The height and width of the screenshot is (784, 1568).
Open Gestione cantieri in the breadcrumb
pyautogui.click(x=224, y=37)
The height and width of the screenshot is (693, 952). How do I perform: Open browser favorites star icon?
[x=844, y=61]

____________

→ **Written problem**:
In the data above, rename "breadcrumb" to "navigation path" and write all the lines out again with nothing else altered.

→ **Written answer**:
The height and width of the screenshot is (784, 1568).
Open Gestione cantieri in the navigation path
pyautogui.click(x=224, y=37)
The height and width of the screenshot is (693, 952). How do I perform: Open browser favorites star icon?
[x=844, y=61]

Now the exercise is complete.